Todo poder às mulheres
Correio Braziliense


Lembro-me dos protestos de colegas da Unicamp quando souberam que alguns homens estavam presenteando suas mulheres com flores no Dia Internacional da Mulher. Para elas o presente tinha o propósito de acalmar os ânimos daquelas que, secularmente discriminadas, usavam a data para suas manifestações de protesto e afirmação.
O fato é que o comércio venceu, uma vez mais: floriculturas estavam lotadas na última terça-feira, joalherias faturaram mais e, para horror das feministas, até panelas de pressão tiveram um incremento de vendas num período tradicionalmente ruim para as lojas. Entretanto, parece-me que nada disso é particularmente importante, apenas um reflexo das práticas sociais num mundo em que manifestações de afeto parece que precisam ser expressas materialmente. Basta ver os quartos de crianças de classe média, entupidos de brinquedos que, por serem tantos, mal são tocados. (E brinquedos intocados, como diria meu saudoso professor de português, João Tortello, é uma contradição em termos). Muitas vezes pais e avós substituem presença e manifestações de afeto por presentes caros e preferencialmente volumosos, da mesma forma que homens acham que podem substituir amor, sexo e fidelidade por flores, jóias e jantares caros.

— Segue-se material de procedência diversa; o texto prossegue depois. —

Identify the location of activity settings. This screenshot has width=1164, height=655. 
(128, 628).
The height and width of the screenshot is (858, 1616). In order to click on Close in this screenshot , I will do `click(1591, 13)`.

               Em muitos lugares do planeta, o avanço das mulheres é flagrante. Hoje já está comprovado que elas lêem mais do que os homens, particularmente ficção. Numa sociedade em que a exibição de força física já não é tão importante (a não ser pela mania, um pouco excessiva, da modelagem corporal por meio de exercícios, esportes e intervenções cirúrgicas) o controle social tende a ficar nas mãos de quem sabe mais, cria, configura (formata) e controla o conhecimento. Por ler mais, estudar mais, doutorar-se mais, dedicar mais tempo à sua formação, a mulher tende a ocupar espaços cada vez maiores. Pelo menos no ocidente.
Em muitos países, como naqueles de civilização muçulmana (e não falamos apenas dos árabes: nem todos os muçulmanos são árabes e nem todos os árabes são muçulmanos, como nos explica Peter Demant no livro O mundo muçulmano) a mulher parece estar ainda em uma outra época histórica. Sem direitos civis (não pode decidir sua própria vida, não pode ir para onde quer), políticos (não tem direito a voto, mesmo nas poucas manifestações democráticas, na maioria dos países) e sociais (depende dos pais e depois do marido, para quase tudo) não acompanhou os avanços conquistados pelas mulheres ocidentais.
Cabe, é claro a pergunta: por que, então, as mulheres do mundo ocidental ainda não ganham o mesmo que o homem, mesmo quando exercem as mesmas funções, como pesquisas recentes estão mostrando?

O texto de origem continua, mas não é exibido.